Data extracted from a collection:
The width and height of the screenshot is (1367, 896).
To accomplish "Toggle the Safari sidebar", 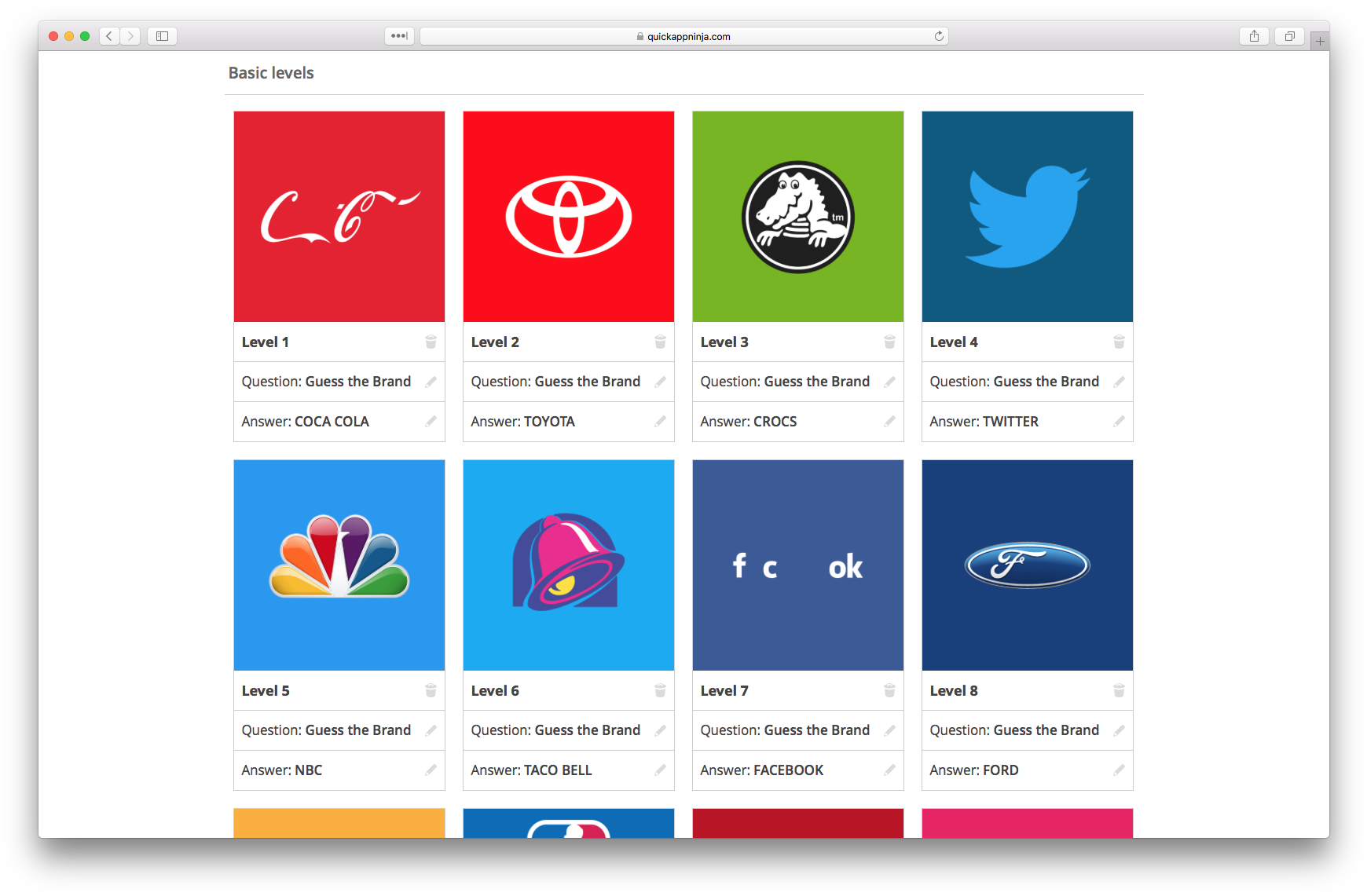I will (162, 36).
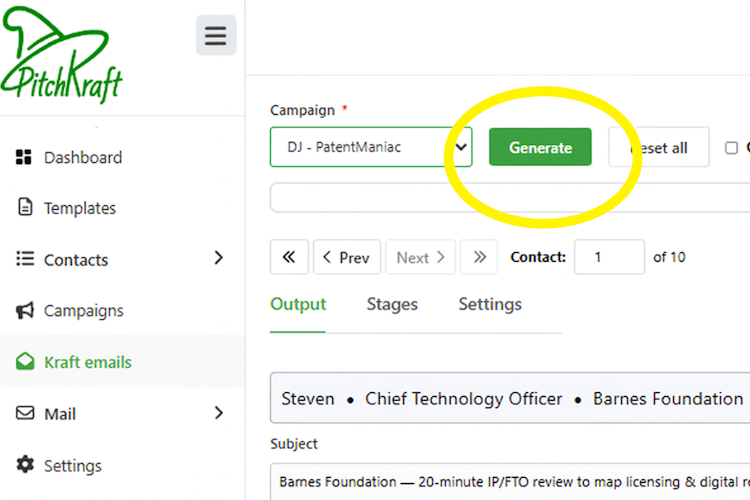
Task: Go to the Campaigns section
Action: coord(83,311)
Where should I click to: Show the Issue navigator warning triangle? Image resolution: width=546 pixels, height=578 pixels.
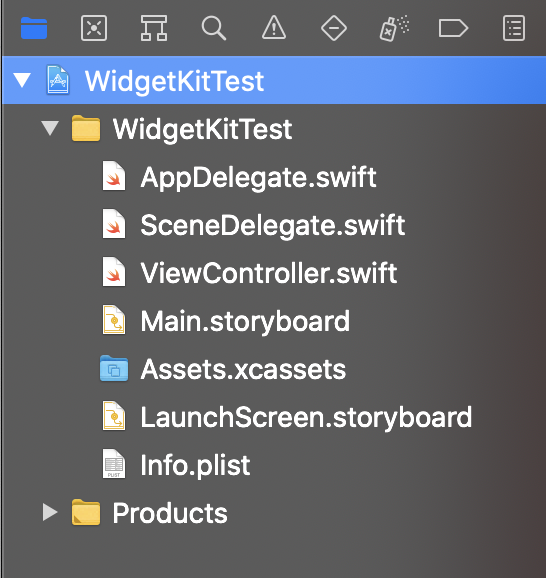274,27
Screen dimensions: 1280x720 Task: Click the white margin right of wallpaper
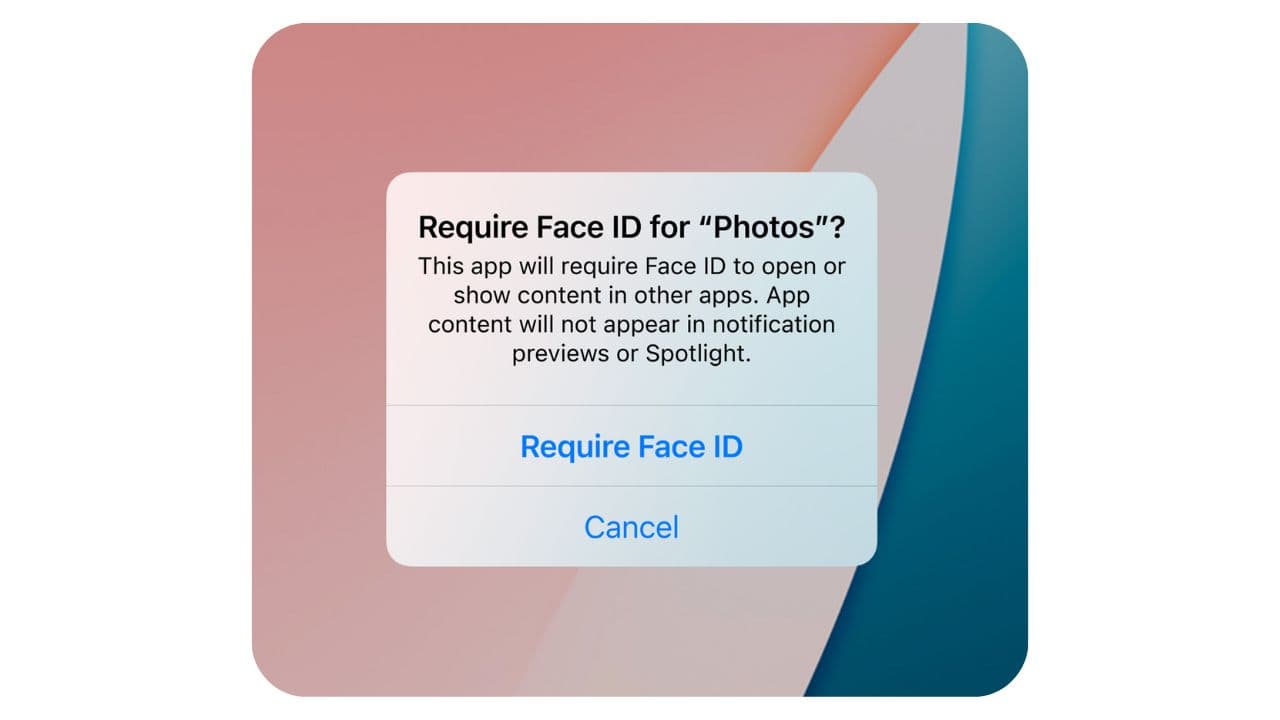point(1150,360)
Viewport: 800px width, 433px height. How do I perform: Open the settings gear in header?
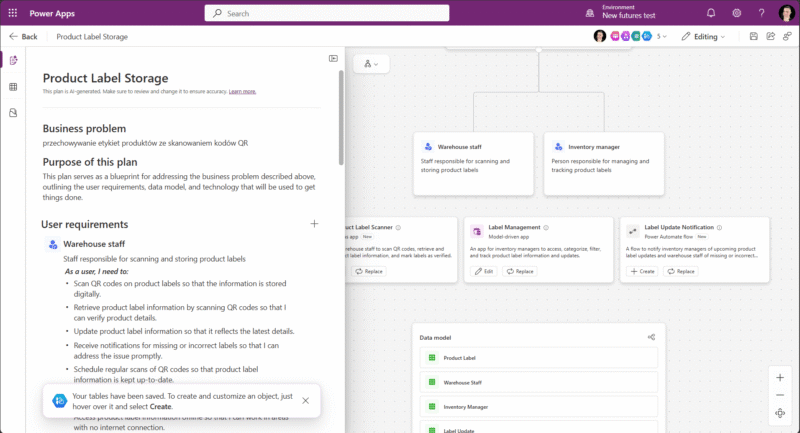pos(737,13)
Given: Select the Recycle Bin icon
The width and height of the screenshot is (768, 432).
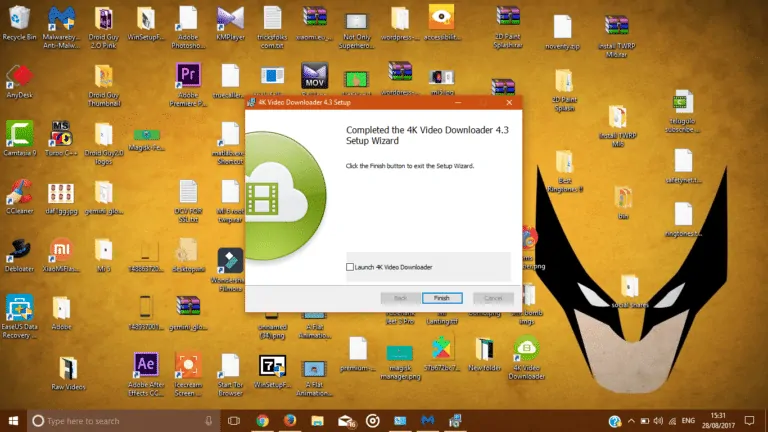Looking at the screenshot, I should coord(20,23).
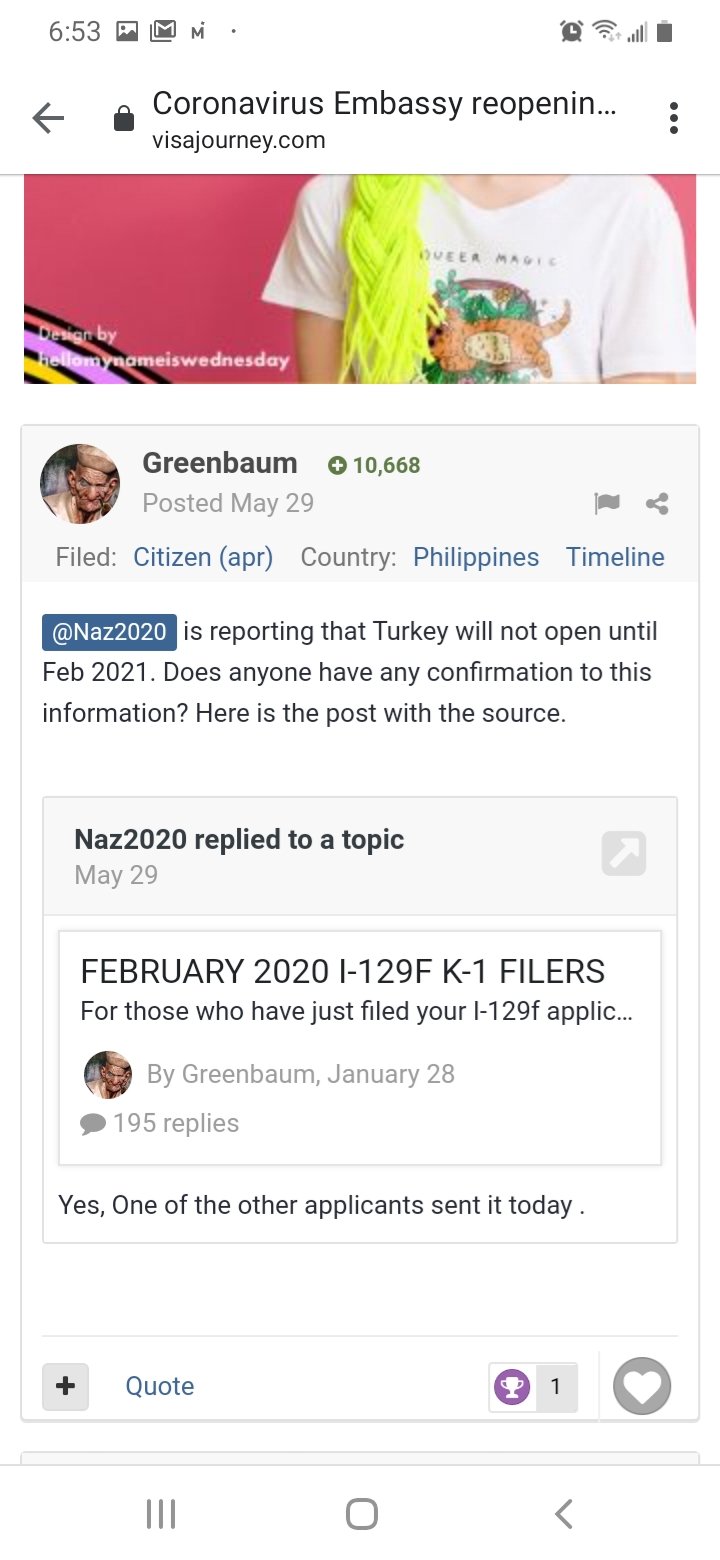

Problem requirements: Pictures are to be left out. Write out only the lines above starting at the one with "Screen dimensions: 1280x720" and ending at the one with "Given: Select the Recycle Bin icon", both lines included, exactly.

Response:
Screen dimensions: 1280x720 Task: Click the white margin right of wallpaper
point(1150,360)
Viewport: 800px width, 433px height. How do I perform: Open the settings gear in header?
pos(737,13)
Given: Select the Recycle Bin icon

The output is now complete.